-- Your objective --
On the basis of the records below, report how many lines contain the word "computer". Nothing else should be given.

-- Exercise data --
=====

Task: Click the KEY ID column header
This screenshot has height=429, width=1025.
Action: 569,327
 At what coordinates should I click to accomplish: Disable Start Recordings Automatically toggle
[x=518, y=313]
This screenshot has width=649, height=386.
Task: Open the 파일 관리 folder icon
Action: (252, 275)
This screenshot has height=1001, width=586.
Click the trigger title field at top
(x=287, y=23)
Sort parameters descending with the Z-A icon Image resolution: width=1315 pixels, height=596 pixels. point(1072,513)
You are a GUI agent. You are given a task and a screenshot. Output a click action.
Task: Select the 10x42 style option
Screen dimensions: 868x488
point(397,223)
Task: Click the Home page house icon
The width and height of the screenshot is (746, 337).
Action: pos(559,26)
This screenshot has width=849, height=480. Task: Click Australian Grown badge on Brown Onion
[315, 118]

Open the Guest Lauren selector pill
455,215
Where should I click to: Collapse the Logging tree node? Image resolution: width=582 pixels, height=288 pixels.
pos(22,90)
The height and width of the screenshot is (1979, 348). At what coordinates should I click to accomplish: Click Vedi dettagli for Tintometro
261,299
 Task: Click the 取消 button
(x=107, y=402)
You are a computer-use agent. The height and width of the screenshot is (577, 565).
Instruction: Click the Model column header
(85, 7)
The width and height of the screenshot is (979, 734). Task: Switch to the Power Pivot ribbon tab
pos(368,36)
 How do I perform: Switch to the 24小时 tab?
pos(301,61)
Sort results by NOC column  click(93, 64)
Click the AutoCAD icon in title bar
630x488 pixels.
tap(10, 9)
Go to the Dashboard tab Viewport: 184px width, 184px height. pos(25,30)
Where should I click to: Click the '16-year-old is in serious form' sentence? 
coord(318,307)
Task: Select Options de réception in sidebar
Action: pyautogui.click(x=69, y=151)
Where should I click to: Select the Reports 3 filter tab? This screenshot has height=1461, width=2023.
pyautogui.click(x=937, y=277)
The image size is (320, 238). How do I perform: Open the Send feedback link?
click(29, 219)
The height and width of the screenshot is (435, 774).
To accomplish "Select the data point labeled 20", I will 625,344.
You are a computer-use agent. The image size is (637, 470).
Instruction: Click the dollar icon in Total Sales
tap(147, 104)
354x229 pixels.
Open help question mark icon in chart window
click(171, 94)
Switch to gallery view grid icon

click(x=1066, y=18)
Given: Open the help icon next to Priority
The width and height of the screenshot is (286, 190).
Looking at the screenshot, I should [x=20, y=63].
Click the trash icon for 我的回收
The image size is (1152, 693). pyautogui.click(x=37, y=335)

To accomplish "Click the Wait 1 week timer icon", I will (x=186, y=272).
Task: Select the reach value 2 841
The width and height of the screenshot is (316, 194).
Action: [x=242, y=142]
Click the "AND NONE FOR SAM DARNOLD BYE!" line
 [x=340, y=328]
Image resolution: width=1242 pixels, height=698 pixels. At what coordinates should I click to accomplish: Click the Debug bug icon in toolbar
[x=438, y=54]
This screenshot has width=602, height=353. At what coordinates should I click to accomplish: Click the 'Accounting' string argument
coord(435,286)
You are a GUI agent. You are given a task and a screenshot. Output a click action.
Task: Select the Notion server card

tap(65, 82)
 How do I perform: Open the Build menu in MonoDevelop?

=====

-- Final answer --
2